The reason, of course, is that many people feel safer keeping their assets at a very large firm that they have heard of, rather than a smaller financial planning firm, even if that smaller firm often provides more customized service and has renounced predatory sales activities and commissions [by being a fiduciary firm like mine (shameless plug)].

The thing is, the large firms with the stadium naming rights, and fancy ivory towers and all their  grandfathered money may be a false comfort; the funds may actually be safer with the smaller planning firm than with the larger multinational firm that may or may not buy Super Bowl advertisements.

It should also be noted that the collateralized debt obligations (CDOs) and credit default swaps (which are is basically highly leveraged tools) are what helped lead to the 2008 and 2009 great recession, and they were sold and propagated by the same, large, branded firms!
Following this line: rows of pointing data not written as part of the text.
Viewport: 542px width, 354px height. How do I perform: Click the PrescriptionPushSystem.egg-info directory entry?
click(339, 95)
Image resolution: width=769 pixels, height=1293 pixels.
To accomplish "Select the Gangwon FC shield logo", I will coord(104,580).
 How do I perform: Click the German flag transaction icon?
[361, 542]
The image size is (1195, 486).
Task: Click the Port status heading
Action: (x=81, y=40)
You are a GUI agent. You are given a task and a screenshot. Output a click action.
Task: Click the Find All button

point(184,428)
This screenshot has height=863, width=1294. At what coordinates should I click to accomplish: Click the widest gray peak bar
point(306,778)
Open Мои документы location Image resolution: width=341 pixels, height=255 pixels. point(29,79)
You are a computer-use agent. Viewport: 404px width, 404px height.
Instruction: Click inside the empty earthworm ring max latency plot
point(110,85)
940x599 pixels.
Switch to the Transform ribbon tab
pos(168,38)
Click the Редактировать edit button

So, it’s hard to argue some of the distrust of the large Wall Street institutions is without merit.  They pretty much earned it.

Having custody at one of the institutions I mentioned before, but also being separate from that institution, is a very strong check and balance and is strongly embraced and supported by my firm. 

My firm never has direct access to your money, and therefore we cannot take it out or otherwise steal or misplace it. As I mentioned before, that is how I want it, as well how you would want it, because I don’t want that kind of liability.   

I hope this helped clear up any questions about where your money actually goes when you work with an RIA like my firm.